Somebody please make this happen. All the gays know each other, right? We must cross over with her somehow.

XOXO I LOVE YOU KIM ANN!!!1!!!!1!!

04 January 2011

Who's awesome? Yeah she is.


In between working 18 jobs, cat-wrangling, and trying to unpick the snarl of yarn that passes for my mind most days,
Caitlin does the hard yards over on Twitter, using her IR-trained brain to analyse why people kill each other all over the damn place. We should all be following her. Who said so? Just the well-known and highly respected Blogs of War, for a start: her feed, @Caidid, made their 'People You Should Be Following on Twitter in 2011' list - as a result of which, she is now being followed by this guy. Really.

XOXO

03 January 2011

Not with a bang, but with a thud.


NYE, Caritas Carney Hospital, Dorchester, MA. Hey 2010, do you really need to get in one last dig before you sweep out the door?


[sigh.] Apparently yes, because if you were listening carefully around 8:00 p.m. local time you might have heard me crashing to the hardwood floor of a Dorchester apartment. I was the victim of an orthostatic syncope, which is I-paid-a-lot-of-money-for-these-letters-after-my-name for 'head rush'. What was tricky was that I was unconscious for... awhile... and then my blood pressure wouldn't stabilise, so the EMTs called by Flattie Karen's overly-cautious nurse girlfriend decided I had to go to the ER. They found nothing wrong with me, of course, because there's nothing actually wrong with me, so they did what they do in hospitals when they can't figure out what else to do: hook you up to a litre of saline and give you a pregnancy test. (Spoiler: I'm not.)

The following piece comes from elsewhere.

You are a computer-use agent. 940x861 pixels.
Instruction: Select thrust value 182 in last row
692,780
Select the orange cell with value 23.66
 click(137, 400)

And that's where I stayed, alone, until about 11:30 p.m.; at which point I returned home, babbled inarticulately at a roomful of people I mostly didn't know, wandered into my room, and fell asleep face-down in my clothes. It kind of was the perfect end to that year.

Don't think for a second, though, that I didn't enjoy myself. There are certain bizarre situations in which I excel, and left to my own devices in the ER? That's about six of them. I made friends, you guys. Of course I did. I made friends with the nurse who kept complimenting my hair, and with the registrar who told me I had 'tiny, pretty feet', and with the doctor who conducted my neuro assessment in the following fashion: 'Okay, follow my finger: look up look down look right you have beautiful eyes look left'.

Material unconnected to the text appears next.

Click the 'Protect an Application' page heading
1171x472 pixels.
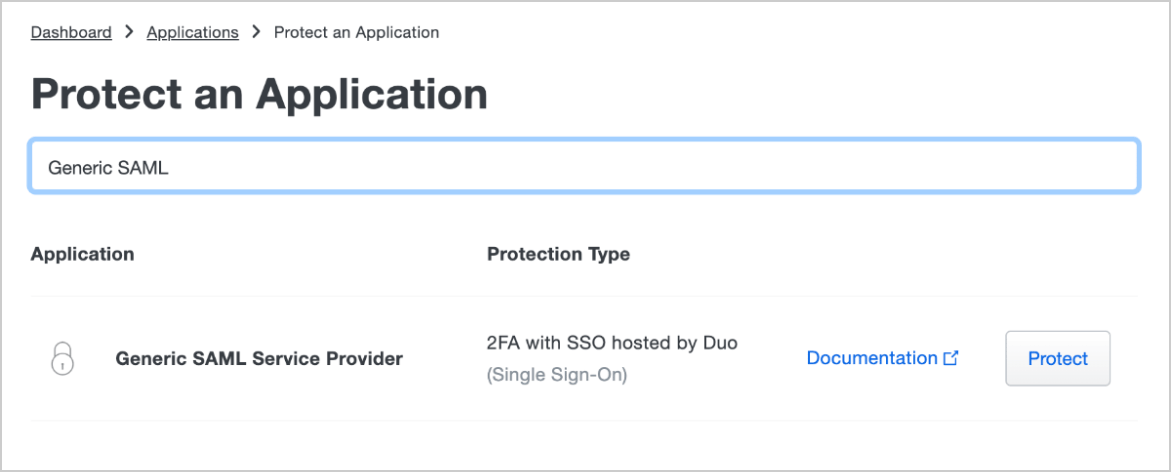tap(259, 94)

I swear I'm not making this up.

So yes, that was my NYE. A rather different kind of night than I had expected, but equally eventful in its way. I'm happy to say that there have been no lasting ill effects. I personally suspect that I'm fighting off a virus because I've been kind of rundown and also because it's Boston in winter, so everyone's always fighting off something. Nothing to worry about, anyway, just a typical Brain Scan Moment (hi, Marie!).

In other news, I have had a major achievement today: I have suddenly worked out how to do a full kneeling backbend, which is a belly dancing trick I've been trying to get for, seriously, years. I don't know why all of a sudden it worked, but it did. Which is how it seems to go with belly dancing, for me at least: I'll work and work and work and get frustrated and give up and try again and work and work and work and get frustrated and lather rinse repeat, and then one day I'll do exactly the same thing in exactly the same way except this time, I get it right. And then I just keep getting it right.

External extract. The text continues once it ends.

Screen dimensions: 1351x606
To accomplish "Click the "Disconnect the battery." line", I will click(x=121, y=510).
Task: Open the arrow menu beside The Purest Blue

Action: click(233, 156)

Let me try to explain what today's trick entails:
  1. Kneel down.
  2. Lean back.
  3. Keep leaning back until your shoulders hit the ground.
  4. Get back up.
  5. Don't cripple yourself.
That's what I've learned to do. It looks like this and it feels like... well, it feels like awesome, but I don't have a good picture for that. But I'm way past psyched about it. It's really kind of a big deal, definitely not something every dancer can do; it's cool enough that Zehara's going to change the new troupe choreography to incorporate it. I'm... yeah, I'm excited about it.

And speaking of photos, here are a few from the dagger performance. The makeup looks a bit OTT because I'd done it for stage but the camera zoomed, so ignore the warpaint effect and pay attention to the fuck-off chainmail instead. In that last one, that's my final pose and I'm doing the Bruce Lee 'bring it' gesture. I have the best ridiculous hobby, you guys.